Design
This is a DRAFT document for discussion. This is not finalised. All aspects of this document are subject to change. Please leave comments on any aspect of it.
Contents:
Establishing design guidance helps maintain consistency across your API estate. It is difficult to manage APIs that are not consistent, so the more your APIs follow the same design principles and practices, the easier it will be to manage them at scale.
The level of guidance you provide will depend on the size and structure of your organisation. For example, guidance would be very different for a small, homogeneous environment where every aspect of API design is mandated, and a large, federated organisation where many different technologies and approaches are already in use.
Review and challenge assumptions
Organisations often develop their API strategy based on the first few APIs they built, where choices that teams made in response to specific problems are then mandated across very different domains. If you have an existing API strategy in place, it is worthwhile to think about what assumptions in your API programme might be legacy.
User research can help you challenge these assumptions and define needs. Some questions you might seek to answer include:
- What technologies are in use, or might be in the future?
- What are the different levels of maturity of development teams in the organisation?
- Are the APIs produced primarily internal or external facing, or a mixture?
- What SLAs should APIs meet - do you have different SLA tiers which are appropriate for different use cases?
Bring developers into the design process
API design guidance reduces friction by providing a framework within which a developer can start to work.
It’s important to provide explanations for design choices. Being open with the decisions behind the guidance increases developer trust and helps get them on board with the process.
Use standards
Technology standards like OpenAPI can help take a lot of the guesswork out of software decisions, and can also lend credibility to your strategy as they reflect widely accepted ways of doing things.

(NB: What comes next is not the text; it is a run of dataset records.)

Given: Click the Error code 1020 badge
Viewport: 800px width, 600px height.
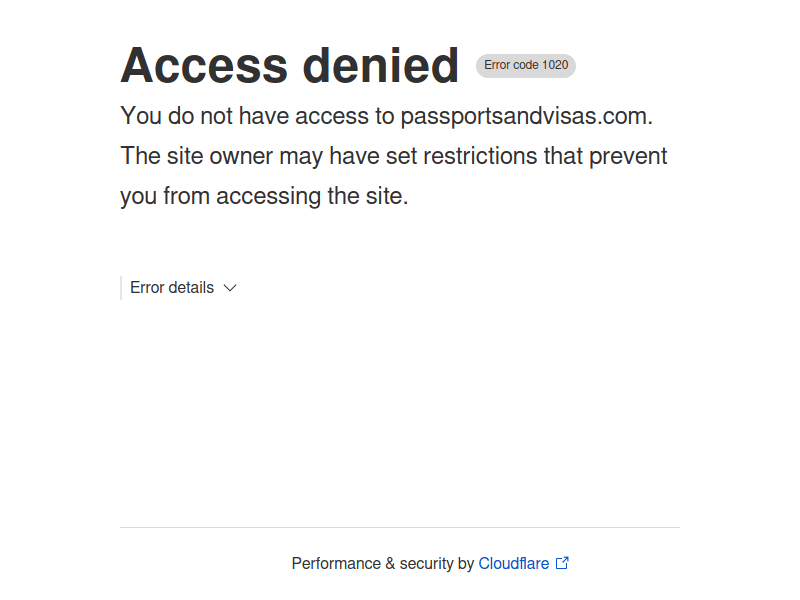Looking at the screenshot, I should click(526, 66).
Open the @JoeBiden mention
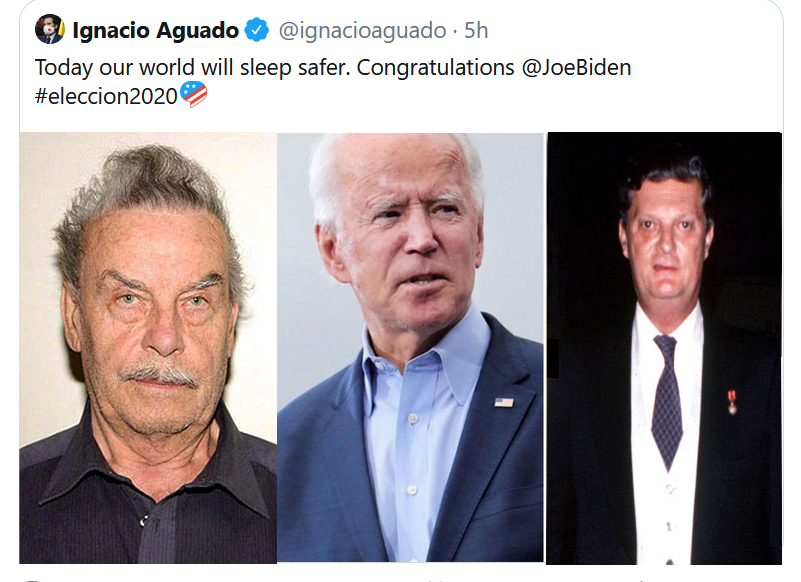The height and width of the screenshot is (582, 801). 576,67
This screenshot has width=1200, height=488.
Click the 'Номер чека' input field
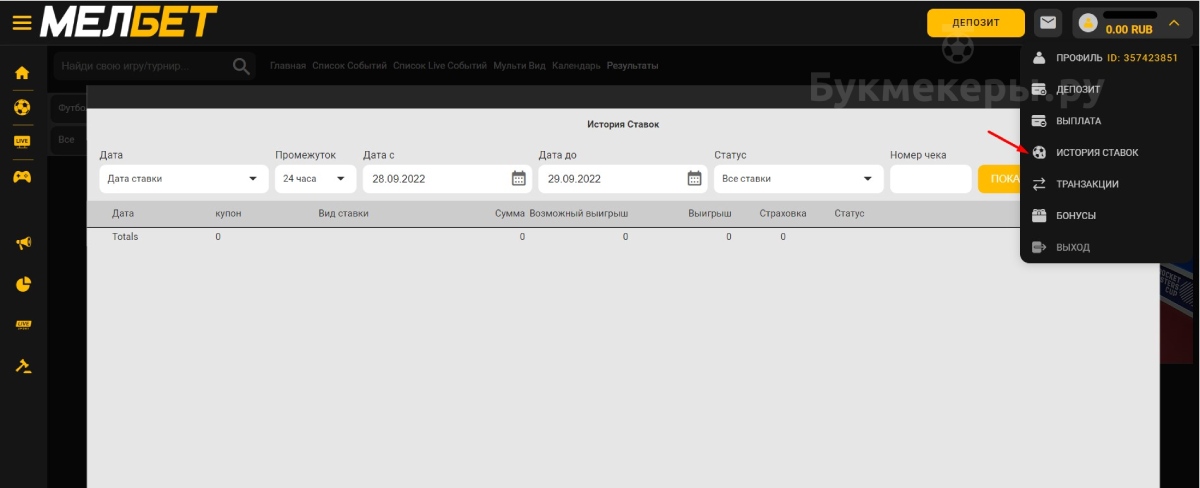pyautogui.click(x=930, y=179)
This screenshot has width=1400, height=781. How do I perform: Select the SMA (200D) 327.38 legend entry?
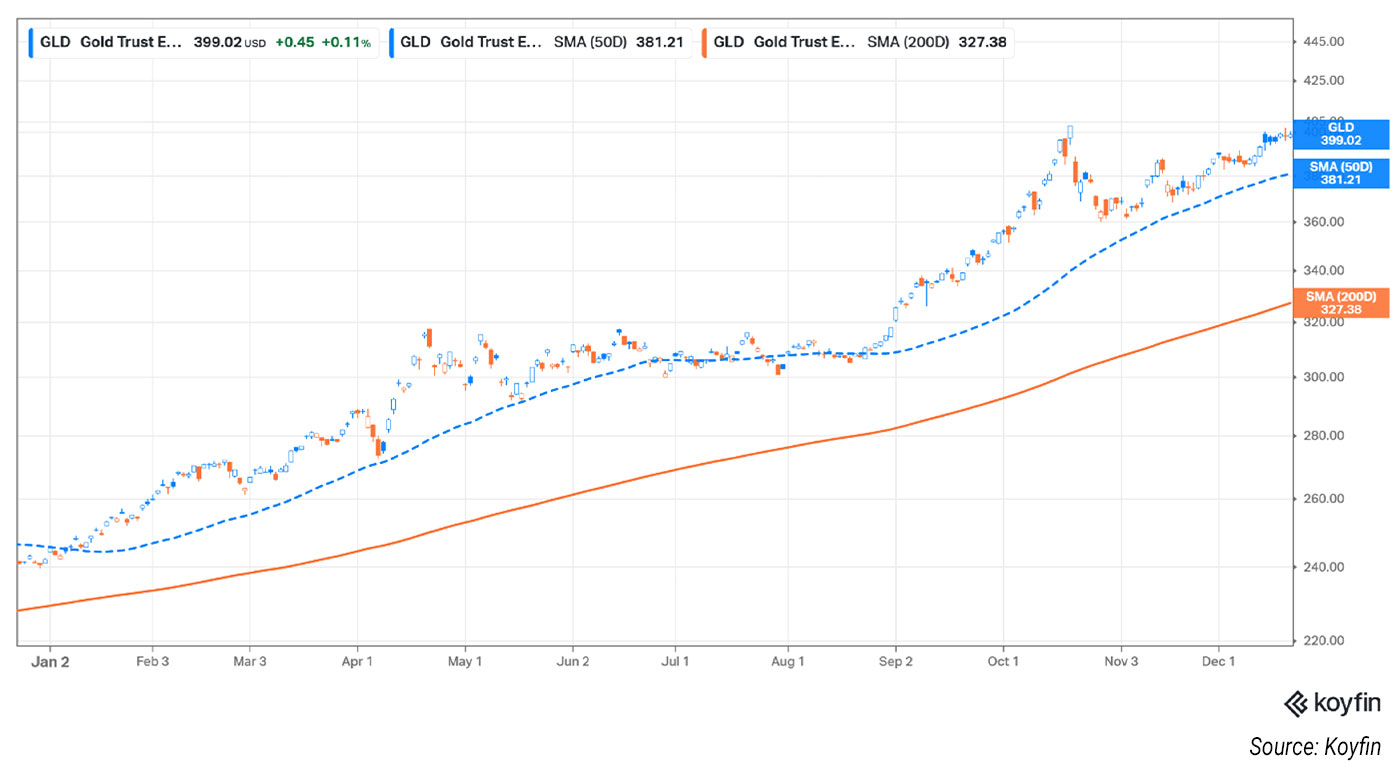[x=857, y=43]
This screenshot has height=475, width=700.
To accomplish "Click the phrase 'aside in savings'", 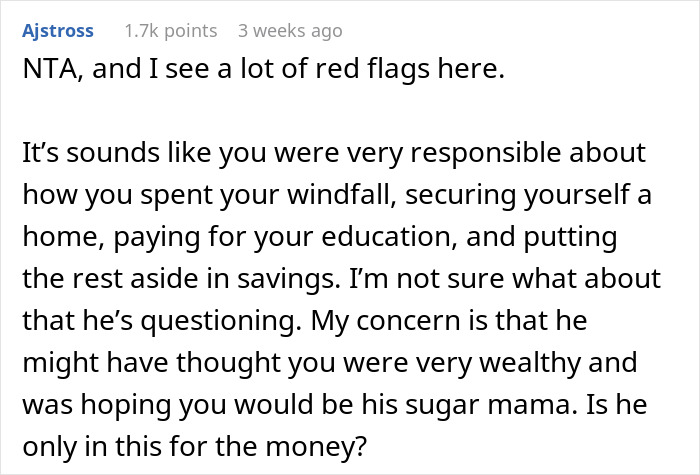I will point(235,273).
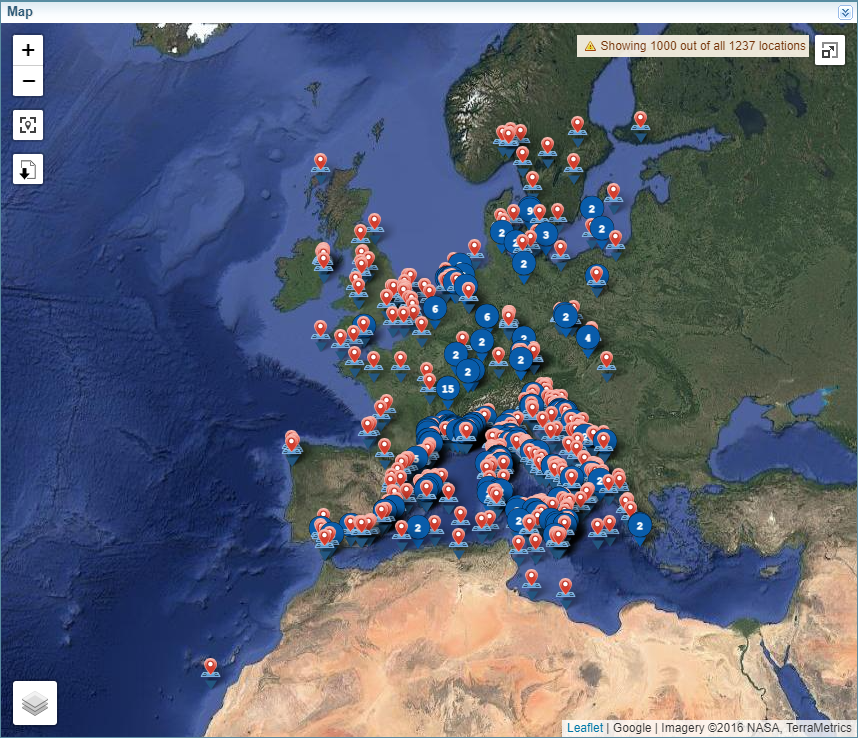Click the easternmost red pin on the Baltic
Viewport: 858px width, 738px height.
pyautogui.click(x=640, y=120)
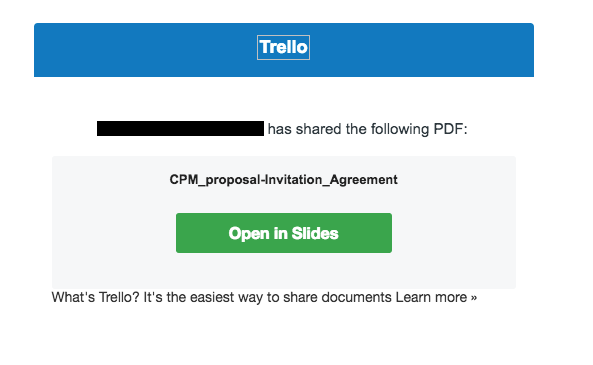Image resolution: width=593 pixels, height=365 pixels.
Task: Click the gray card below the green button
Action: point(284,271)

It is helpful to specify use cases for different API standards. As an example, you might require using REST for microservices and GraphQL for more data intensive processes.

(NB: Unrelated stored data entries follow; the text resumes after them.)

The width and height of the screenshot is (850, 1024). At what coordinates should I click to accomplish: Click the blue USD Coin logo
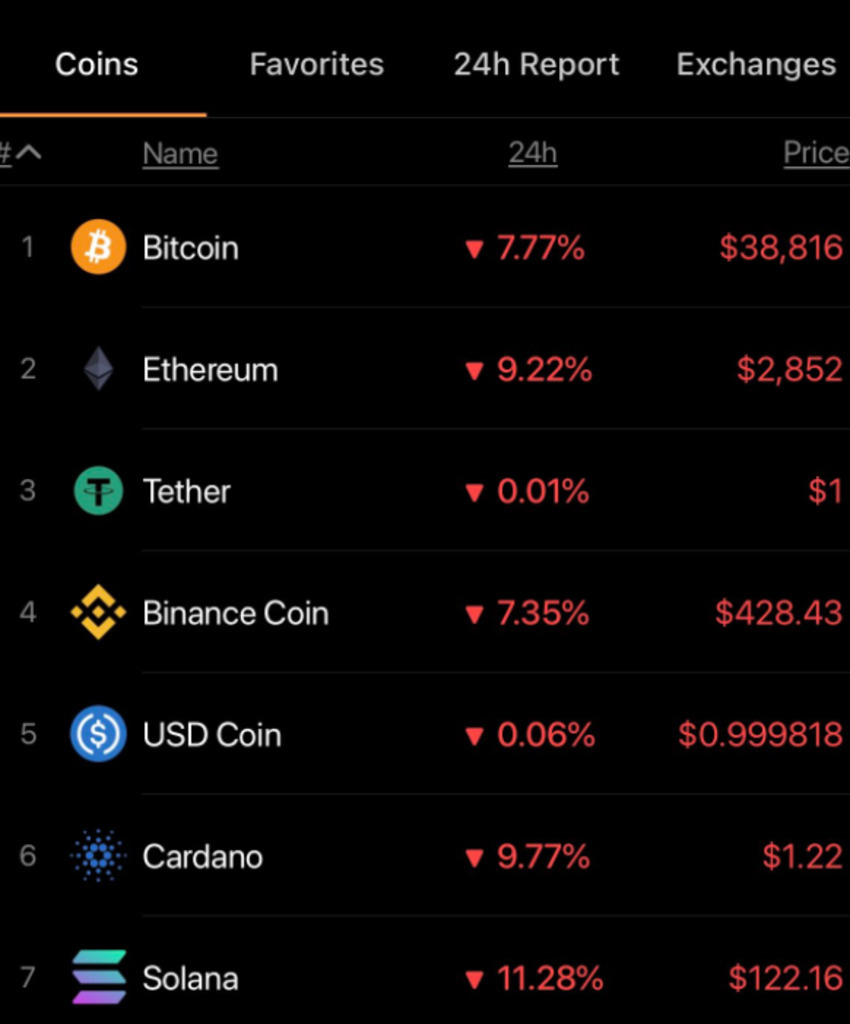tap(98, 734)
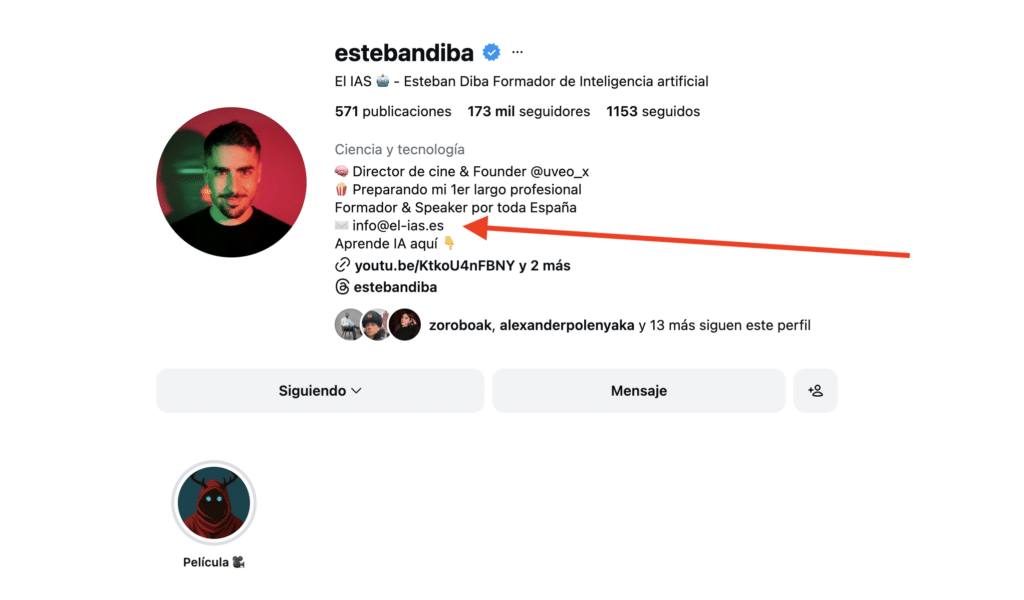Open the Película story highlight
This screenshot has width=1024, height=600.
click(x=214, y=503)
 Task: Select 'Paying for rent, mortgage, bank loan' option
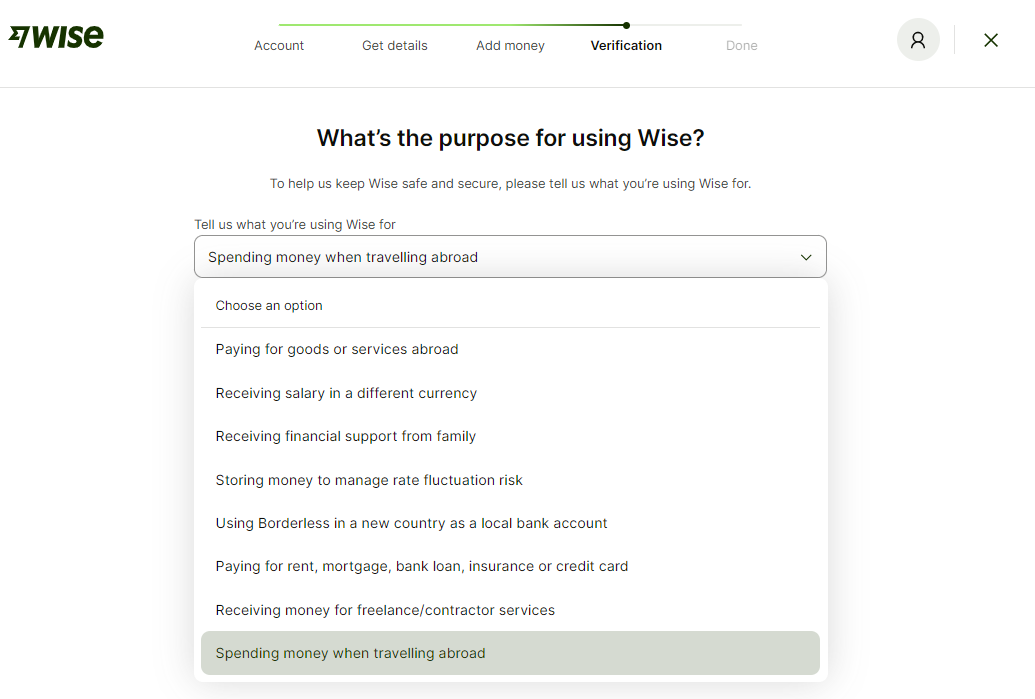click(422, 566)
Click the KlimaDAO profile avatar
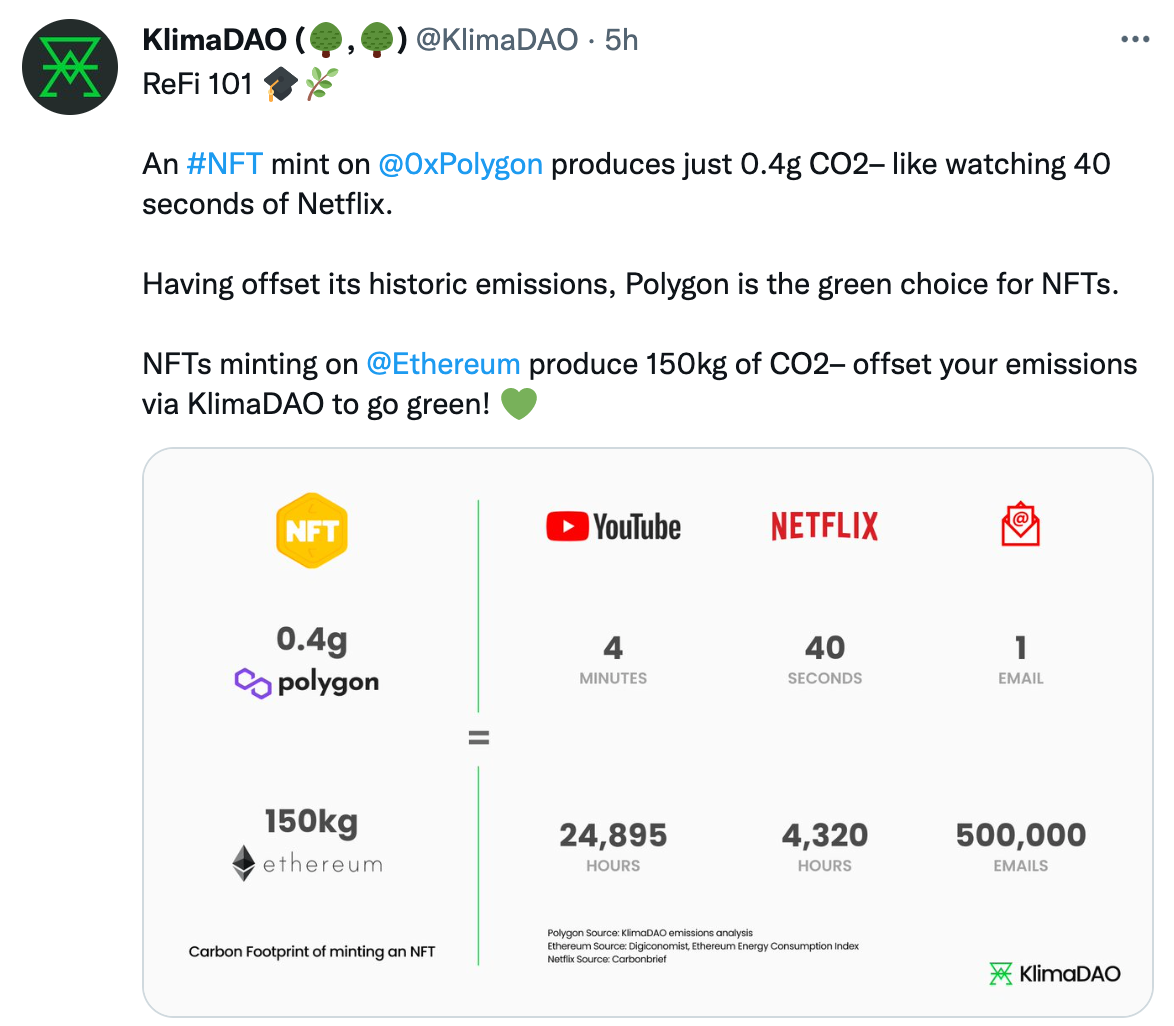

You should also consider what standards make sense for specific technical details. For example, how to use HTTP functionality, or requiring that all APIs follow a consistent approach to versioning.

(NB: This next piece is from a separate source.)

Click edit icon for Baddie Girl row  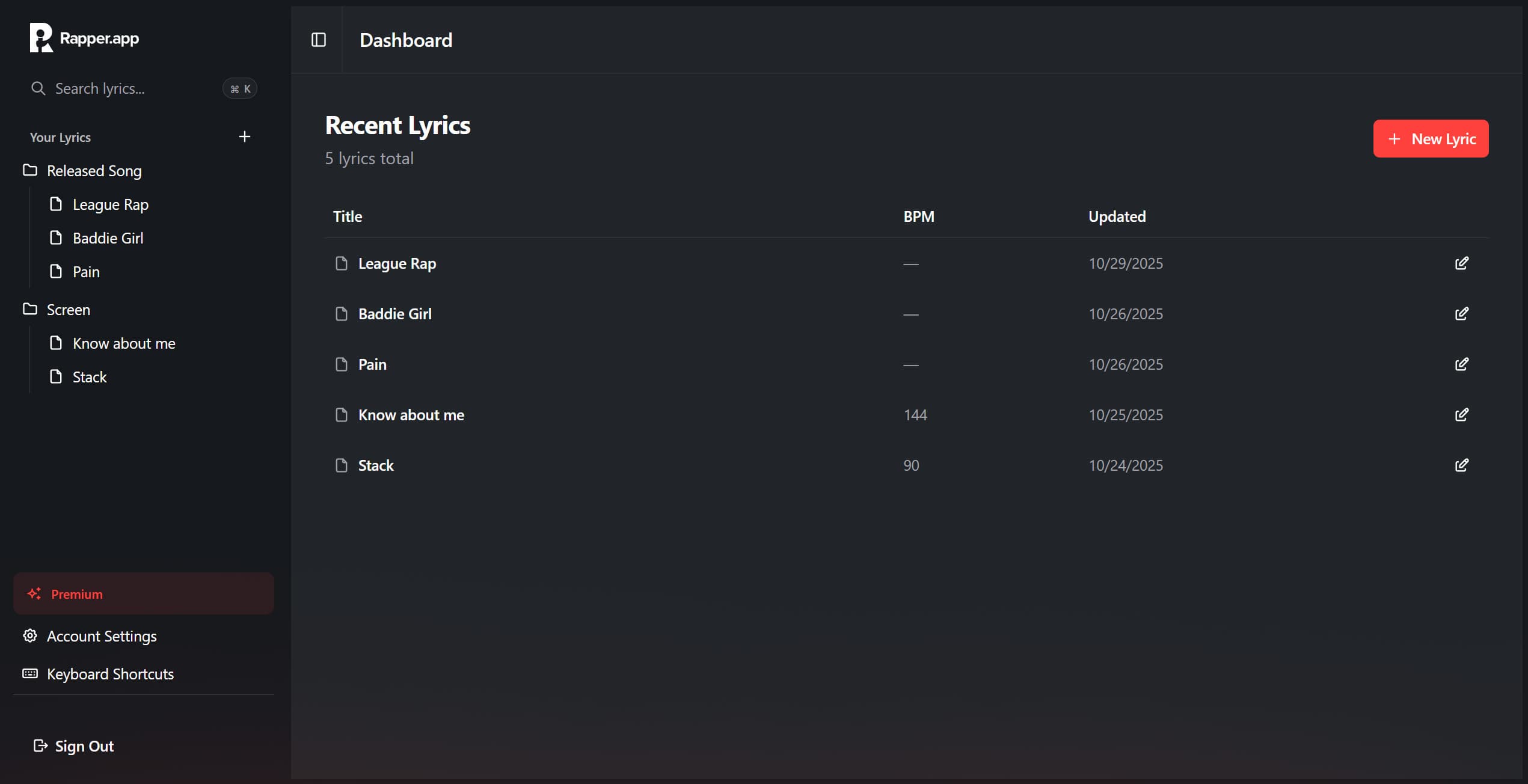click(x=1461, y=314)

Make guidance clear and easily accessible
Setting out decisions like these in a central place helps development teams get started on projects more quickly and with less effort. Some organisations simply keep these guidelines on a central document store or git repository, while some have dedicated tooling. Various tools are available to store and share API specifications, many of which have an open source version which allows you to try them out.
Tooling like this can provide functionality including:
- specification support
- real time validation
- auto-completion
- auto generated documentation
These tools often form part of an API Management suite, which also includes a developer hub and an API gateway, but can also be used as standalone design or governance modules.